Models

class whobpyt.models.jansen_rit.jansen_rit.JansenRitModel(params: JansenRitParams, node_size=200, TRs_per_window=20, step_size=0.0001, output_size=64, tr=0.001, sc=array([[1., 1., 1., ..., 1., 1., 1.], [1., 1., 1., ..., 1., 1., 1.], [1., 1., 1., ..., 1., 1., 1.], ..., [1., 1., 1., ..., 1., 1., 1.], [1., 1., 1., ..., 1., 1., 1.], [1., 1., 1., ..., 1., 1., 1.]]), lm=array([[1., 1., 1., ..., 1., 1., 1.], [1., 1., 1., ..., 1., 1., 1.], [1., 1., 1., ..., 1., 1., 1.], ..., [1., 1., 1., ..., 1., 1., 1.], [1., 1., 1., ..., 1., 1., 1.], [1., 1., 1., ..., 1., 1., 1.]]), dist=array([[1., 1., 1., ..., 1., 1., 1.], [1., 1., 1., ..., 1., 1., 1.], [1., 1., 1., ..., 1., 1., 1.], ..., [1., 1., 1., ..., 1., 1., 1.], [1., 1., 1., ..., 1., 1., 1.], [1., 1., 1., ..., 1., 1., 1.]]), use_fit_gains=True, use_laplacian=True, use_fit_lfm=False)

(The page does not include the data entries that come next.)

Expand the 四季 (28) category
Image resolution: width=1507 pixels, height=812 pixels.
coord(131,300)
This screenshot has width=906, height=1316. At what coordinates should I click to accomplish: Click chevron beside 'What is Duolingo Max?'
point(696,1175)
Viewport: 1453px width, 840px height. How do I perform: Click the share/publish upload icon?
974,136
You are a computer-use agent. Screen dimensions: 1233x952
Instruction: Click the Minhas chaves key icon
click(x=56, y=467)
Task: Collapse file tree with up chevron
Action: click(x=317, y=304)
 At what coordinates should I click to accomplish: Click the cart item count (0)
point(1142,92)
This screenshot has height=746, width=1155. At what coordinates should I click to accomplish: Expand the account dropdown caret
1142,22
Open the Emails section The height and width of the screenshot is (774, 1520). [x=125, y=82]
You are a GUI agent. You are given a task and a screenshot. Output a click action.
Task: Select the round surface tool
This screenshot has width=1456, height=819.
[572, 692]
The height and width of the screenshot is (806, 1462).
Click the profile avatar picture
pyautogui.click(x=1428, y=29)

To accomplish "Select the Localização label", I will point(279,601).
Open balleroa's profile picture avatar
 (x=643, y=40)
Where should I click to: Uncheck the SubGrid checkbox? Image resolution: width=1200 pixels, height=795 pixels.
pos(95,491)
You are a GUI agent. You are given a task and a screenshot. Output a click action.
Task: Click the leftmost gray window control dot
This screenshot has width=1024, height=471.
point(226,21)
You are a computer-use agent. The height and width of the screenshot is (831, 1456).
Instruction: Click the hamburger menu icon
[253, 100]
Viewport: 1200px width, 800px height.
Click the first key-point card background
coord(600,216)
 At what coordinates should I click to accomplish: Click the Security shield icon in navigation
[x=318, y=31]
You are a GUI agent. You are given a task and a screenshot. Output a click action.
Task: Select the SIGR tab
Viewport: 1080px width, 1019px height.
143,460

A module for forward model (JansenRit) to simulate EEG signals

Methods

createIC(self, ver):	Creates the initial conditions for the model.
createDelayIC(self, ver):	Creates the initial conditions for the delays.
setModelParameters(self):	Sets the parameters of the model.
forward(input, noise_out, hx)	Forward pass for generating a number of EEG signals with current model parameters

__init__(params: JansenRitParams, node_size=200, TRs_per_window=20, step_size=0.0001, output_size=64, tr=0.001, sc=array([[1., 1., 1., ..., 1., 1., 1.], [1., 1., 1., ..., 1., 1., 1.], [1., 1., 1., ..., 1., 1., 1.], ..., [1., 1., 1., ..., 1., 1., 1.], [1., 1., 1., ..., 1., 1., 1.], [1., 1., 1., ..., 1., 1., 1.]]), lm=array([[1., 1., 1., ..., 1., 1., 1.], [1., 1., 1., ..., 1., 1., 1.], [1., 1., 1., ..., 1., 1., 1.], ..., [1., 1., 1., ..., 1., 1., 1.], [1., 1., 1., ..., 1., 1., 1.], [1., 1., 1., ..., 1., 1., 1.]]), dist=array([[1., 1., 1., ..., 1., 1., 1.], [1., 1., 1., ..., 1., 1., 1.], [1., 1., 1., ..., 1., 1., 1.], ..., [1., 1., 1., ..., 1., 1., 1.], [1., 1., 1., ..., 1., 1., 1.], [1., 1., 1., ..., 1., 1., 1.]]), use_fit_gains=True, use_laplacian=True, use_fit_lfm=False)

Parameters:

node_size: int

Number of ROIs

TRs_per_window: int # TODO: CHANGE THE NAME

Number of EEG signals to simulate

step_size: float

Integration step for forward model

output_sizeint

Number of EEG channels.

trfloat # TODO: CHANGE THE NAME TO sampling_rate

Sampling rate of the simulated EEG signals

sc: ndarray node_size x node_size float array

Structural connectivity

lm: ndarray float array

Leadfield matrix from source space to EEG space

dist: ndarray float array

Distance matrix

use_fit_gains: bool

Flag for fitting gains. 1: fit, 0: not fit

use_laplacian: bool

Flat for using laplacian. 1: yes, 0: no.

use_fit_lfm: bool

Flag for fitting the leadfield matrix. 1: fit, 0: not fit

params: ParamsJR

Model parameters object.

createDelayIC(ver, delays_max=500, state_lb=-0.5, state_ub=0.5)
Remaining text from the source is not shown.